Grundsätzlich erheben wir keine personenbezogenen Daten, speichern oder geben sie weiter, wenn wir nicht über eine Einwilligung verfügen oder eine entsprechende Rechtsgrundlage besteht. Diese Einwilligung kann die betroffene Person jederzeit und ohne Begründung widerrufen. Zentraler Punkt des Datenschutzes ist zudem das Recht des Betroffenen auf Auskunft. Er muss darüber informiert werden, in welchem Umfang Daten von ihm gespeichert sind. Dieses Auskunftsrecht ist in Artikel 15 der DS-GVO zweistufig ausgestaltet. Danach hat die betroffene Person das Recht, von dem Verantwortlichen eine Bestätigung darüber zu verlangen, ob (= 1. Stufe) überhaupt Daten verarbeitet werden. Ist dies der Fall, hat die Person ein Recht auf Auskunft über diese personenbezogenen Daten (= 2. Stufe). Hier besteht auch das Recht auf unentgeltliche Überlassung einer Kopie der personenbezogenen Daten, die Gegenstand der Verarbeitung sind. Wenn das Mitglied feststellt, dass die gespeicherten Daten nicht korrekt sind, hat es ein Recht auf Berichtigung (beispielsweise Namensänderung). Die Mitglieder haben in den folgenden Fällen ein Recht auf Vergessen (d.h. die Löschung der Daten):

• Die personenbezogenen Daten sind für die Zwecke, für die sie erhoben oder auf sonstige Weise verarbeitet wurden, nicht mehr notwendig.
• Die betroffene Person widerruft ihre Einwilligung.
• Die personenbezogenen Daten wurden unrechtmäßig verarbeitet.

Ein weiteres Recht der Mitglieder und betroffenen Personen und damit eine Verpflichtung für uns besteht in der Benachrichtigungspflicht bei der Verletzung datenschutzrechtlicher Verpflichtungen.

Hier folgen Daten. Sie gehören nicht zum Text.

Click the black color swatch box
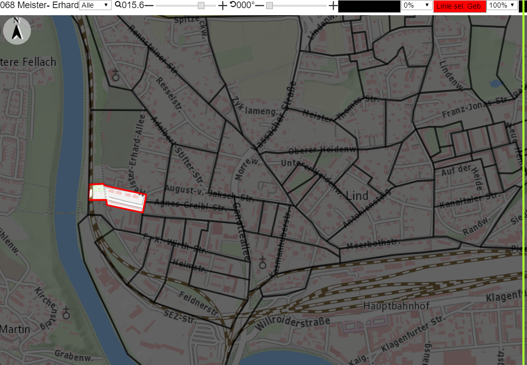The image size is (527, 365). click(x=369, y=6)
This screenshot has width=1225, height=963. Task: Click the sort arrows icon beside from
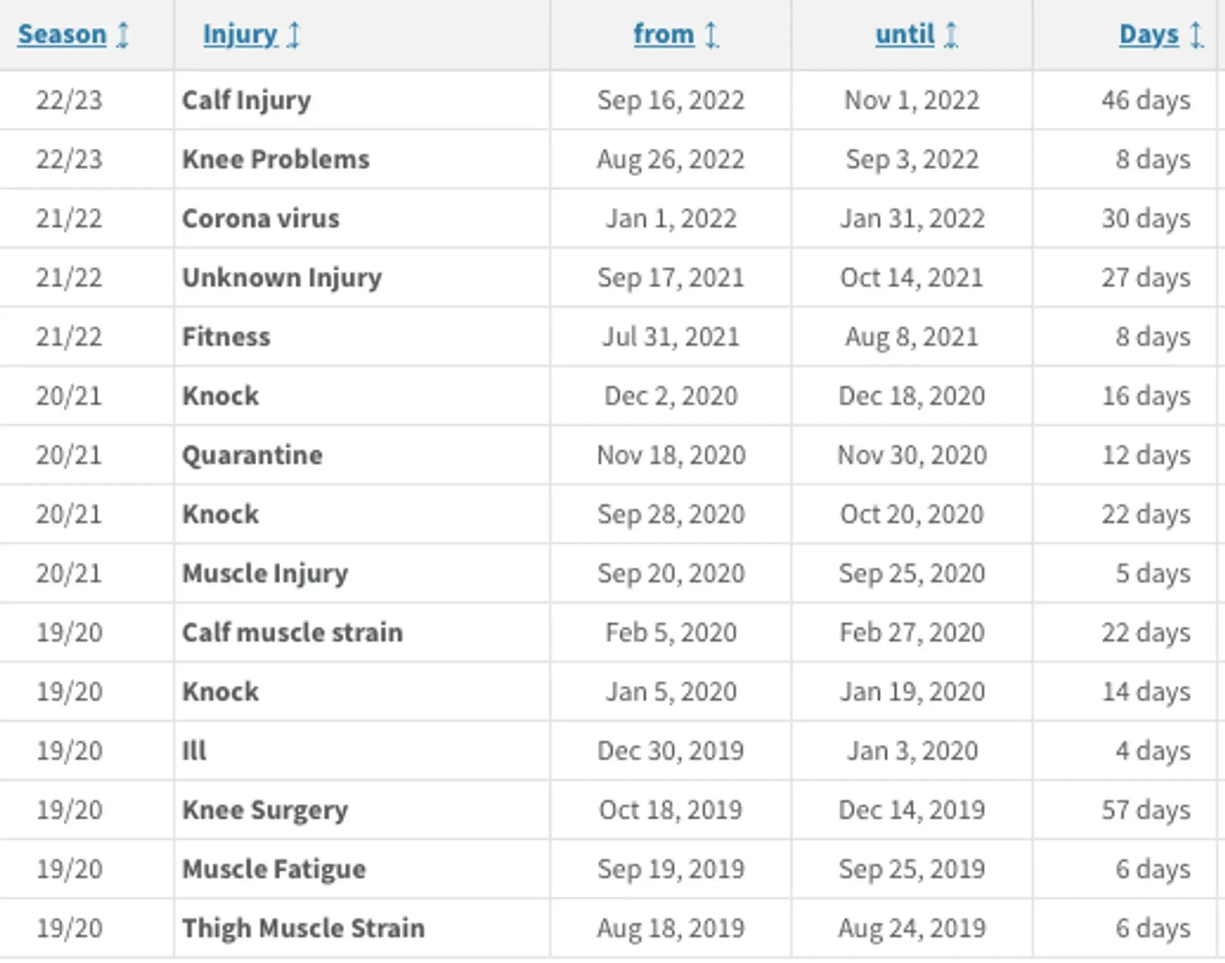click(x=711, y=34)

Diese Verpflichtung besteht nur dann nicht, wenn der Verein im Vorfeld die geeigneten technischen und organisatorischen Maßnahmen ergriffen hat.

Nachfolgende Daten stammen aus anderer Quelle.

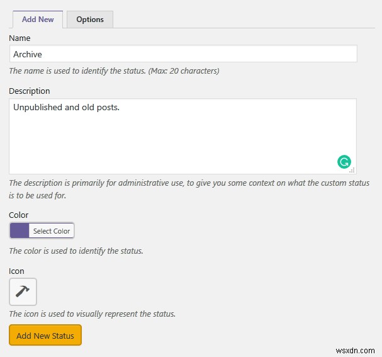Click the Description textarea resize handle
Image resolution: width=382 pixels, height=357 pixels.
[x=352, y=170]
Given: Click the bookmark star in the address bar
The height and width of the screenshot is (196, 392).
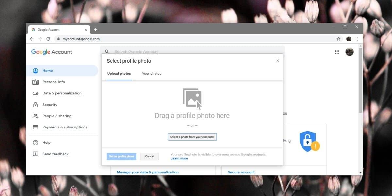Looking at the screenshot, I should point(338,39).
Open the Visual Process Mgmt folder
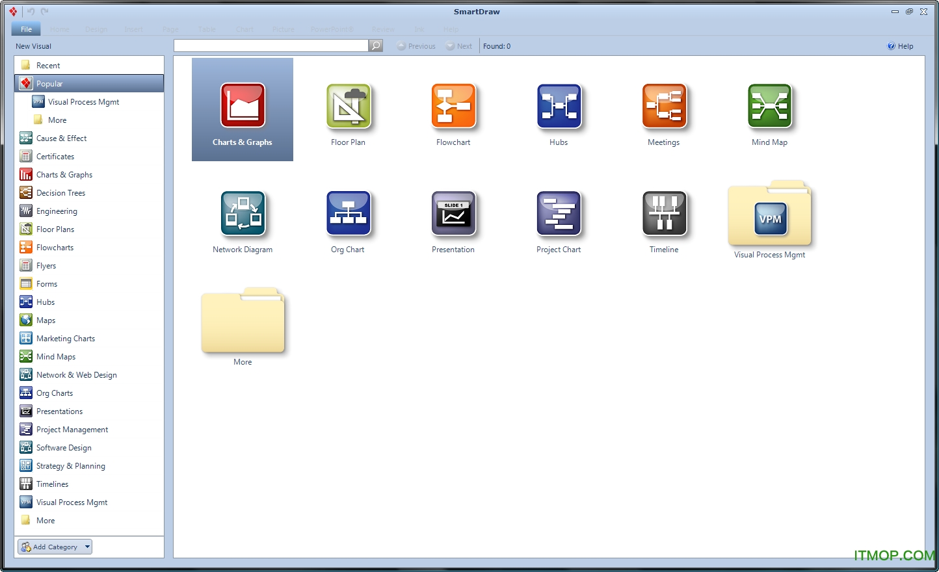This screenshot has width=939, height=572. click(x=770, y=216)
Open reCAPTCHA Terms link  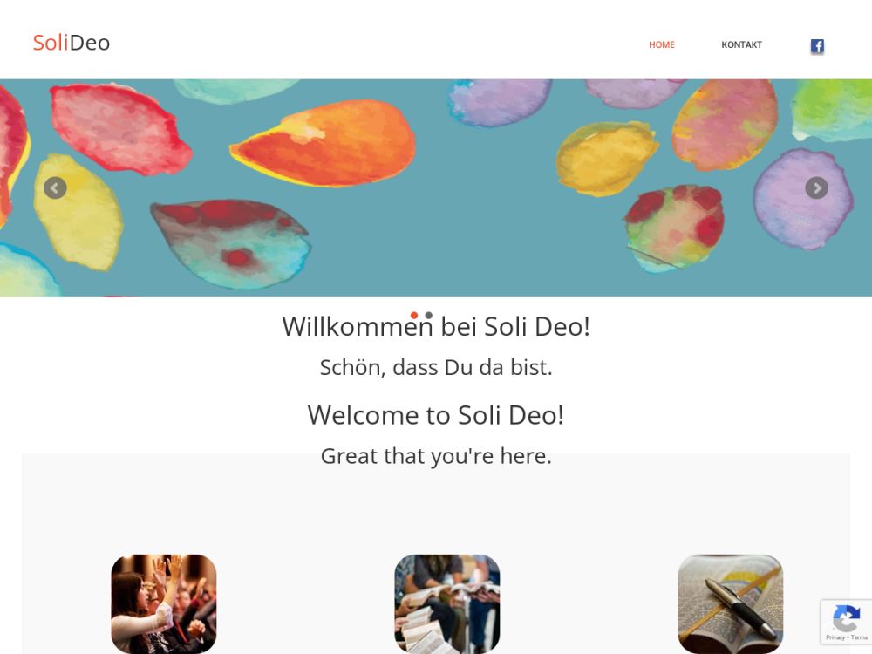(x=859, y=637)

Beispiel: Es wurde in die Geschäftsstelle eingebrochen und der Computer mit den Mitgliederdaten wurde gestohlen. Die Benachrichtigungspflicht entfällt, wenn der Computer mit einem Passwort geschützt war und die Daten verschlüsselt waren.

Datenübertragbarkeit

Neu ist in der DS-GVO das Recht auf Datenübertragbarkeit (Art. 20). Die betroffene Person hat danach das Recht, die sie betreffenden personenbezogenen Daten in einem gängigen und maschinenlesbaren Format zu erhalten. Das Recht auf Datenübertragbarkeit beinhaltet, dass diese Daten beispielsweise einem anderen Verein übermittelt werden. Verzeichnis der Verarbeitungstätigkeiten Die DS-GVO verlangt in Art. 30, dass ein Verzeichnis aller Verarbeitungstätigkeiten erstellt werden muss. Das gilt auch für kleinere Vereine, da die Datenverarbeitung nicht nur gelegentlich erfolgt (Art. 30 Abs. 5 DS-GVO). Es umfasst folgende Punkte:

Namen und Kontaktdaten des Verantwortlichen:

Ansprechpartner: Vorsitzende Barbara Chavez Ramirez, Worpsweder Str. 76, 28215 Bremen 0421-3466122, info@human-and-environment.org

Verarbeitungstätigkeiten: „Mitgliederverwaltung“; zum Zwecke Beitragserhebung, Einladungen zu Veranstaltungen.)

Kategorien: Es sind dies „Mitglieder“, „Paten“ usf. Die Kategorien der Daten ergeben sich aus den Daten selbst (Anschrift, Geburtsdatum, Bankdaten etc.).

Die Daten werden verarbeitet mit folgenden Programmen:

• Linear Vereinsverwaltung (Mitgliederverwaltung, Beitragsverwaltung, Buchhaltung)
• Standardprogramme, wie Microsoft WORD, Excel.

Bußgeldvorschriften

Drastische Änderungen enthält die DS-GVO bei der Höhe der Bußgelder. Im Extremfall können bis zu 40 Mio. Euro anfallen. Damit soll eine abschreckende Wirkung erzielt werden. Natürlich werden bei Vereinen im Fall von Verstößen keine so dramatischen Beträge fällig, vier- bis fünfstellige Bußgelder sind aber denkbar. Nach Artikel 82 der DS-GVO haben Personen, die wegen eines Verstoßes gegen die Verordnung einen immateriellen Schaden erleiden, einen Schadensersatzanspruch. Ein solcher immaterieller Schaden kann beispielweise in einer Rufschädigung bestehen.